KARAR TARİHİ:05.12.2023

Mahkememizde görülmekte olan İtirazın İptali (Kooperatif Aidat Borcundan Kaynaklanan) davasının yapılan açık yargılaması sonunda,

GEREĞİ DÜŞÜNÜLDÜ

Davacı vekili dava dilekçesinde özetle;
Davacı kooperatif tarafından, —– alınan kararlar gereğince borçluya ait ödenmeyen üye aidat alacağının şifahi taleplerine rağmen ödenmemesi üzerine borçlu aleyhine ——– sayılı dosyası ile ilamsız icra takibi başlatıldığını, borçlu söz konusu icra takibine ve borca, borçlu olmadığından bahisle itiraz ettiğini, takibin durduğunu, açıklanan nedenlerle; icra takibine yapılan haksız ve hukuki dayanaktan yoksun itirazın 9.000,00-TL asıl alacak, 184,51-TL işlemiş faiz yönünden iptaline, takibin aylık %1,5 (yıllık %18) faizi ile devamına, itirazında haksız olan borçlunun %20’den aşağı olmamak üzere icra inkar tazminatına mahkum edilmesine, yargılama giderleri ile vekalet ücretinin davalı borçluya yükletilmesine karar verilmesini talep ve dava etmiştir.

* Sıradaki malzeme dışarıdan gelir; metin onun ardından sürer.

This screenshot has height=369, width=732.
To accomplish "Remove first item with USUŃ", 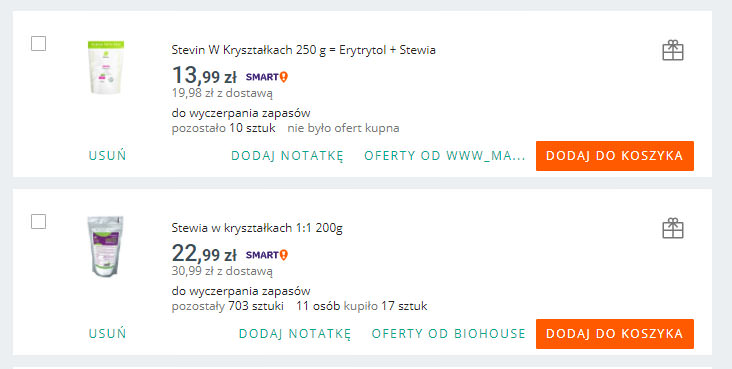I will pos(107,156).
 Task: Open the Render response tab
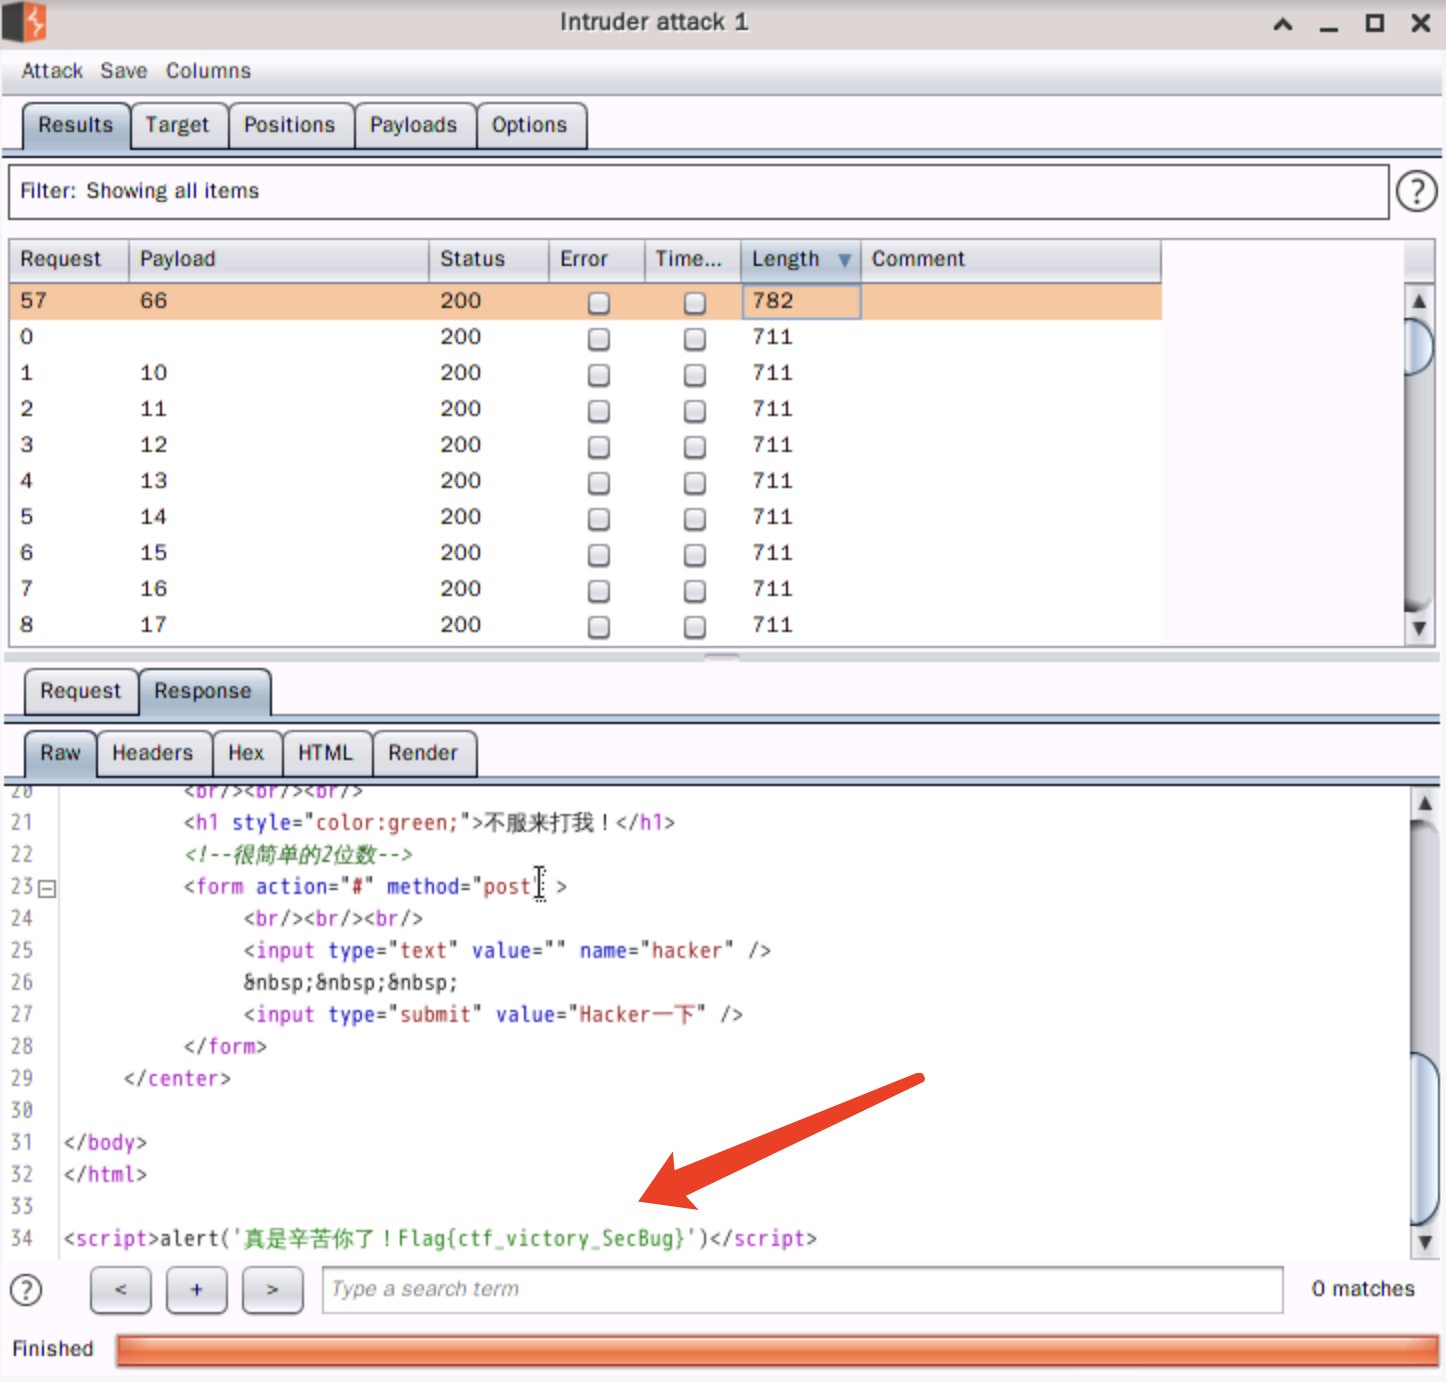pyautogui.click(x=422, y=753)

Davalı vekili cevap dilekçesinde özetle;
Davalının, daire satın almak için davacı kooperatife gittiğini,—– büyüklüğünde—– olan daireyi satın almak istediğini, daire için 1.000,00 TL kaporayı makbuz karşılığında kooperatif çalışanı —— ödediğini, bu kişinin bahse konu dairenin müteahhide bırakılan dairelerden olduğunu söyleyerek müteahhidi aradığını, müteahhit ile davalının belirtilen dairenin 265.000,00-TL bedel karşılığında satılması hususunda mutabık kaldıklarını, 26.11.2014 tarihinde kapora olarak verilen 1.000,00 TL’nin dışında, aynı tarihte davalının, davacı kooperatife ortak olduktan sonra 28.11.2014 tarihinde 230.000,00 TL’yi makbuz karşılığında ödediklerini, kalan 34.000,00 TL’nin ise tapuda devir yapıldıktan sonra ödeneceğini kararlaştırdıklarını, davalının dava konusu bağımsız bölümü 2014 yılında fiilen teslim aldığını, ancak davalıya tahsis edilen dairenin cebri icra yoluyla satılaması nedeniyle kendisine devrin yapılmadığını, aynı tarihte davalıya ihtarname gönderildiğini, dairenin anahtarının davalı tarafından bankaya teslim edildiğini, buna rağmen kooperatife 4 yıl boyunca katkı paylarını ödediğini, dairenin cebri icra ile satışından sonra davalının kooperatif yönetimi ile görüştüğünü, kendisine aidatları ödememesini söylediklerini bunun üzerine kendisinin de aidat ödemelerini 01/08/2018 tarihi itibariyle durdurduğunu, —– sayılı dosyasında taşınmazın rayiç değerinin davalıya ödenmesine karar verildiğini, ancak bu bedeli de alamadığını, davalının kooperatif üyeliğinin en başından itibaren yasal olarak yok hükmünde olduğunu, davalının hukuken bir hak sahibi olmadığını, davalının, davacı kooperatif üyeliğinden 02.11.2021 tarihi itibariyle noter aracılığıyla istifa ettiğini, açıklanan nedenlerle; —- dosyası ile yapılan takibin iptaline, yargılama giderleri ve avukatlık ücretinin de karşı tarafa yükletilmesine karar verilmesini talep etmişledir.

İNCELEME VE GEREKÇE:
Dava, kooperatif üye aidatının tahsili amacıyla başlatılan icra takibine vaki itirazın İİK 67 vd. maddeleri gereğince iptali istemine ilişkindir.
İtirazın iptali davası, 2004 sayılı İcra ve İflas Kanunu’nun (İİK) 67 ve devamı maddelerinde düzenlenmiştir. Buna göre; ilamsız takip yapılmış olması, borçlunun bu takibe itiraz etmesi, itirazın alacaklıya (davacıya) tebliğinden itibaren alacaklının, bir yıl içinde mahkemeye başvurmuş olması yasal koşullarının gerçekleşmesi gerekir.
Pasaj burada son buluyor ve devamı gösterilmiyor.